Dual responsive PMEEECL-PAE block copolymers: A computational self-assembly and doxorubicin uptake study

The self-assembly behaviour of dual-responsive block copolymers and their ability to solubilize the anticancer drug doxorubicin (DOX) has been investigated using all-atom molecular dynamics (MD) simulations, MARTINI coarse-grained (CG) force field simulation and Scheutjens-Fleer self-consistent field (SCF) computations. These diblock copolymers, composed of poly{γ-2-[2-(2-methoxyethoxy)ethoxy]ethoxy-ϵ-caprolactone} (PMEEECL) and poly(β-amino ester) (PAE) are dual-responsive: the PMEEECL block is thermoresponsive (becomes insoluble above a certain temperature), while the PAE block is pH-responsive (becomes soluble below a certain pH). Three MEEECL₂₀-AE_M compositions with M = 5, 10, and 15, have been studied.
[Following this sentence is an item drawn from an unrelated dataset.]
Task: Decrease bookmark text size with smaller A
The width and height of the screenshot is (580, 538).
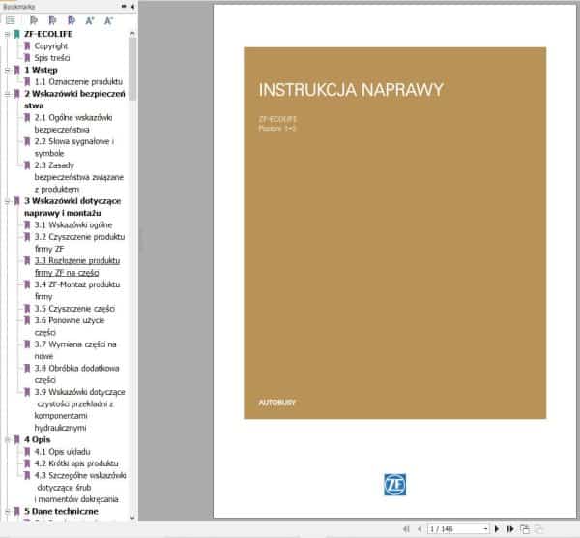Action: [108, 19]
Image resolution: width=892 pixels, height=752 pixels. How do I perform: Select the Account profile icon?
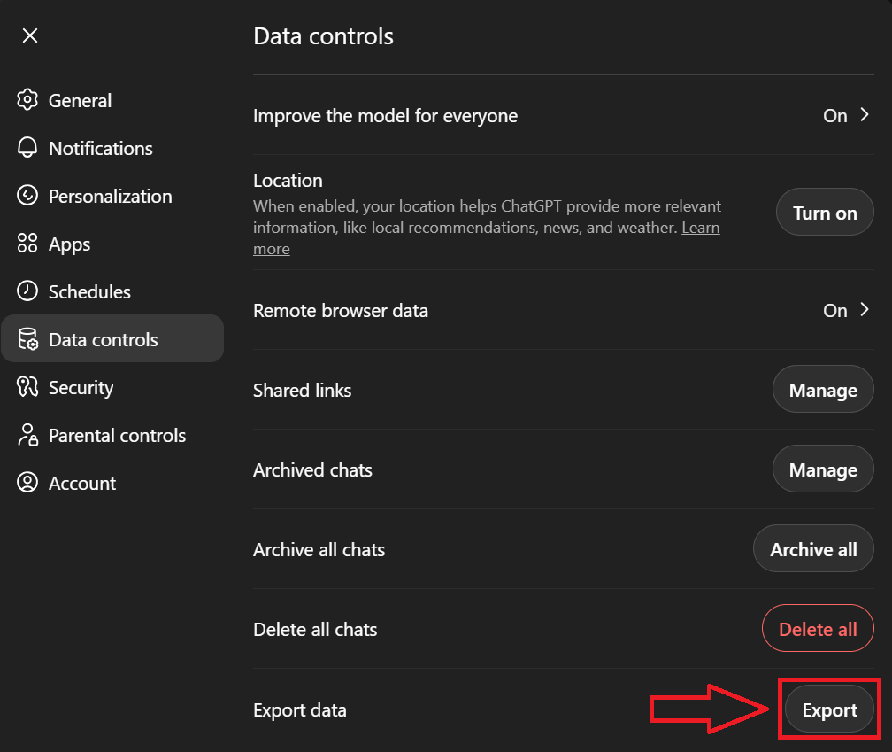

All-atom MD simulations have been performed to calculate the coil-to-globule transition temperature (T_cg) of these copolymers and finding appropriate CG mapping for both PMEEECL-PAE and DOX. The output of the MARTINI CG simulations is in agreement with SCF predictions. The results show that DOX is solubilized with high efficiency (75-80%) at different concentrations inside the PMEEECL-PAE micelles, although, interestingly, the loading efficiency is reduced by increasing the drug concentration. The non-bonded interaction energy and the RDF between DOX and water beads confirm this result. Finally, MD simulations and SCF computations reveal that the responsive behaviour of PMEEECL-PAE self-assembled structures take place at temperature and pH ranges appropriate for drug delivery.